About Me

Dr. David J. Leonard examines contemporary representations within popular culture, examining the broader social, political, and cultural meaning.  His research agenda focuses on the systematic treatment of the politics of representation in post-civil rights America. It explores the complex linkages and slippages, intersections and ruptures, that dialectically tie together racialized bodies with political, social, cultural, and economic identities, structures and discourse.

Dr. Leonard’s work explores, documents, and illustrates the various manifestations of the narrative, ideological, and financial commodification of black bodies within popular media all while highlighting the dominant frames that facilitate, fuel, and in turn generated through the broader discursive field.

While disparate in topic, ranging from the prison industrial complex to the NBA, from the video games to the history of African American television, his work is linked by its commitment to examining the ways in which blackness is constructed, transformed, and challenged across time and space; within a multitude of institutions and affecting a number of communities.  It is linked together by the ways in which blackness is imagined and represented within contemporary popular culture and how those representations connect to fear, violence, and institutional formation.

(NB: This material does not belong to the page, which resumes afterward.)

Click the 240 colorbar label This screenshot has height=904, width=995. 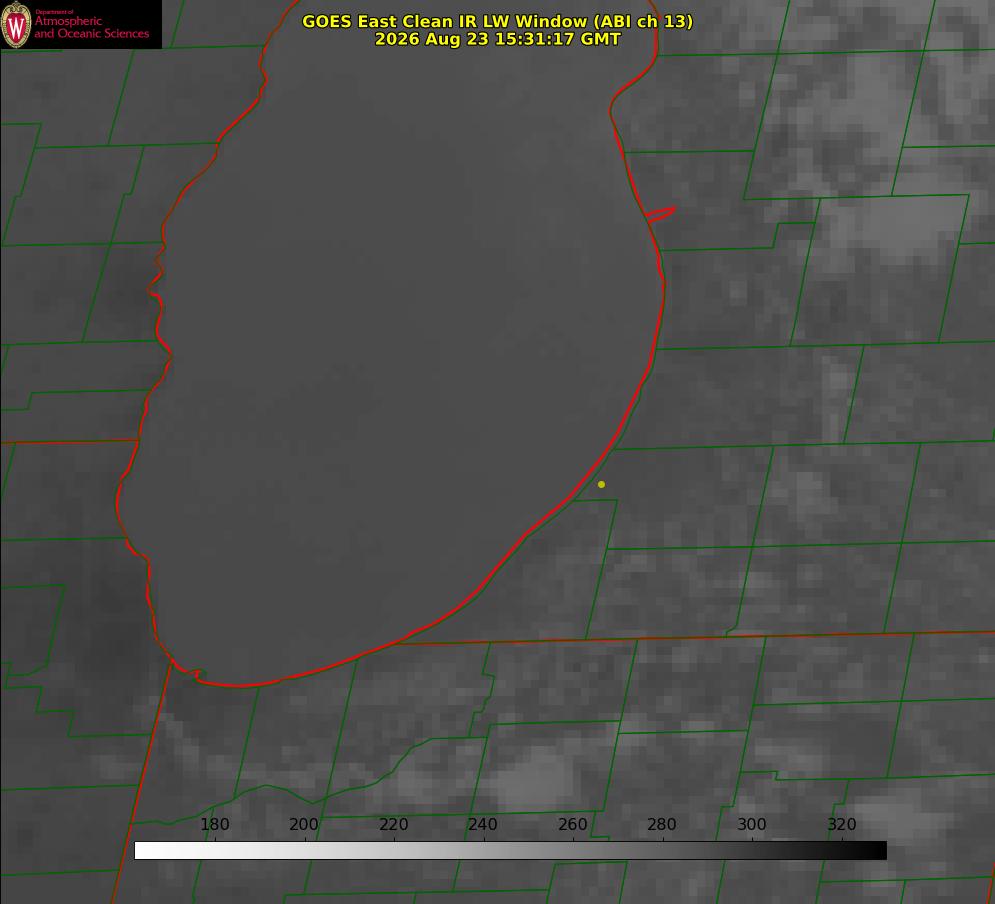click(x=483, y=824)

To date, he has published four books: Screens Fade to Black: Contemporary African American Cinema, (Praeger Publishers, 2006), Visual Economies of/in Motion: Sport and Film, edited with C. Richard King (Peter Lang Publishing Group, 2006); Commodified and Criminalized:  New Racism and African Americans in Contemporary Sport, edited with C. Richard King (Rowman and Littlefield, 2011); and Latino History and Culture: An Encyclopedia, edited with Carmen Lugo-Lugo (Armonk, NY: ME Sharpe, 2009).

After Artest: The NBA and the Assault on Blackness, a monograph that examines race and the culture wars of the NBA (SUNY Press) is schedule to be published in spring 2012.  Beyond Hate (with C. Richard King), which analyzes the production and consumption of media culture within white nationalist communities is under contract from University of Mississippi Press.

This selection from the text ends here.